なぜ監督なのか?



『Sports Graphic Number 2009年 10/29号』


 僕は小さい頃、プロ野球を観てて、どうして優勝したらまず真っ先に監督を胴上げするんだろうか、と疑問に思っていたね。だってさ、打ったり投げたり活躍した選手のおかげで試合に勝って優勝したわけだから、たくさんホームランを打ったり、たくさん勝ち星をあげた選手をまず胴上げすべきなんじゃないかって思ってたわけだよ。でもさ、そんな僕でも大人になっていくにしたがって、「いかに人間を動かすのが難しいか」ってのを痛感するわけだよね。つまりさ、どんなにいい選手がチームにいようとも、その選手のモチベーションが上がらなければその能力は発揮できないし、チームそのものの士気も一向に上がらないわけだよね。で、それをコントロールしているのが監督ってポジションなんだよね。そりゃ真っ先に胴上げするさな。代打やピッチャー交代だけが監督の仕事だと思ってたけど、大間違いだったわけだよ。まあ、こんなこといちいち説明するまでもないだろうけどね。
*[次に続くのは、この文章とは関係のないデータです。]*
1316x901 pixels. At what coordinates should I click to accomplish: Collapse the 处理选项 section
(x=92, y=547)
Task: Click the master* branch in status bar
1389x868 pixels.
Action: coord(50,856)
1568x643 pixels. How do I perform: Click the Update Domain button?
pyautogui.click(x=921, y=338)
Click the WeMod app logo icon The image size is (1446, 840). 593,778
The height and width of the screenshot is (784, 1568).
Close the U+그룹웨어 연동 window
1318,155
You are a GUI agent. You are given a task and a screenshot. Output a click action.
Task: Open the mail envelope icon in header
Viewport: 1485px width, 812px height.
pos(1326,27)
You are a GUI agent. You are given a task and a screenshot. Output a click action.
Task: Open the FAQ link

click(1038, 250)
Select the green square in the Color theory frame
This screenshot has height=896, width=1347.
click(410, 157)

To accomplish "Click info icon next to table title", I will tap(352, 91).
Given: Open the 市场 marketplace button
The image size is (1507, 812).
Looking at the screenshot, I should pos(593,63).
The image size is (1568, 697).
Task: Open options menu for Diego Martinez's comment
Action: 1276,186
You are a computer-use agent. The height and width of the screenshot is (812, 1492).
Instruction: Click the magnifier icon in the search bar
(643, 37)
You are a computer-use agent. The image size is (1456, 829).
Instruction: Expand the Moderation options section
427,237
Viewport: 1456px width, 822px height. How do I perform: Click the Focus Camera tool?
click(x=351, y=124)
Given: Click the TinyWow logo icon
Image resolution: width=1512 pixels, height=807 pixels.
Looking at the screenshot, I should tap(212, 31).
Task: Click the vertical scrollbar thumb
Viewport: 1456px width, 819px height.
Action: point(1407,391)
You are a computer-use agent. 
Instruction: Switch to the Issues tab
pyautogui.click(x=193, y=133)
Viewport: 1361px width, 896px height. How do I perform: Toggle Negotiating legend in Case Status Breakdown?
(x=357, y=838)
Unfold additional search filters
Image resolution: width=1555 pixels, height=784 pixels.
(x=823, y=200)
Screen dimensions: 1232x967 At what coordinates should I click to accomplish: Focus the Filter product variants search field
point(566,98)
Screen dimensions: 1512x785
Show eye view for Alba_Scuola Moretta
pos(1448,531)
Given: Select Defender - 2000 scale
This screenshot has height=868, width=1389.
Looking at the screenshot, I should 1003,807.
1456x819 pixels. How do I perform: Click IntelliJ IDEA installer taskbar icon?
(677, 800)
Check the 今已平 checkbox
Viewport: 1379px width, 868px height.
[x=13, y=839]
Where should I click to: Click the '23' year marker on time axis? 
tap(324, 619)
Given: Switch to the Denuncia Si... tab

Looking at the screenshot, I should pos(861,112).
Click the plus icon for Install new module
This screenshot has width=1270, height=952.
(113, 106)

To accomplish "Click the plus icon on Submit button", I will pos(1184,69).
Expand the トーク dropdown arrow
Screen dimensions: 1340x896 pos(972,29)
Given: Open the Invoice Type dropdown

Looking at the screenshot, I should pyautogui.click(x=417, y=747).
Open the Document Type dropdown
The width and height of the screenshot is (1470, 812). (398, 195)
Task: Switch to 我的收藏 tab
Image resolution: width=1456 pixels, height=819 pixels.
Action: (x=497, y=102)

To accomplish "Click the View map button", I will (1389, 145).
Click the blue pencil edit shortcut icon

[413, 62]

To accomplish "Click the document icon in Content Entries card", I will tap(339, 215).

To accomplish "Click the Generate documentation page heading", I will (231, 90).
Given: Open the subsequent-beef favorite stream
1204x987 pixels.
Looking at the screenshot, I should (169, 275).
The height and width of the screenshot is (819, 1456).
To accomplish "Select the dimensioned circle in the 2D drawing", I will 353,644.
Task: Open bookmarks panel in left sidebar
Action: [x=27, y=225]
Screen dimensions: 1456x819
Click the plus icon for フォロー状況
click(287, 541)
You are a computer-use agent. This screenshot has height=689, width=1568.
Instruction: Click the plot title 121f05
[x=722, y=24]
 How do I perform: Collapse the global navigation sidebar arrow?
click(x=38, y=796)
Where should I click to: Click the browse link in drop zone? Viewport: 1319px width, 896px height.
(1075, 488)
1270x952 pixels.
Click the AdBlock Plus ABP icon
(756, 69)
 でさ、今号のNumberには、様々なスポーツ界の監督の話が載ってるんだけど、西武ライオンズの黄金期を築いた森祇晶(「まさあき」と読むらしいね。漢字をみればピンとくるのだが、読み方はなかなか覚えられなかったね。これを機にしっかり覚えることにするよ)氏のインタビューの中に「自分の体験だけでモノを教えるのは、指導者ではないと私は考えていますから」とあって、「人を納得させることができる」のかどうかが大事、みたいな言葉があったんだよね。さすが森さんだなと思ったよ。まあ、読む人それぞれで感銘を受ける部分は違うかもしれないけど、僕的にはこの森さんのセリフにノック・アウトさせられちまったってことだよ。うん、だからバルサリーガ・エスパニョーラ)、グアルディオラ監督のモチベーション術であったり、スティーラーズNFL)、トムリン監督の恭順術であったり、マリナーズMLB)、ドン・ワカマツ監督のヒアリング術であったりね、こういうエピソードも知っておいて損はないと思うよ。君が無類のスポーツ好きであろうがなかろうがね。だってさ、とあるチームの中で指揮を執らなきゃいけないことって誰しもあるだろうからね、生きていくうえでね。まじで。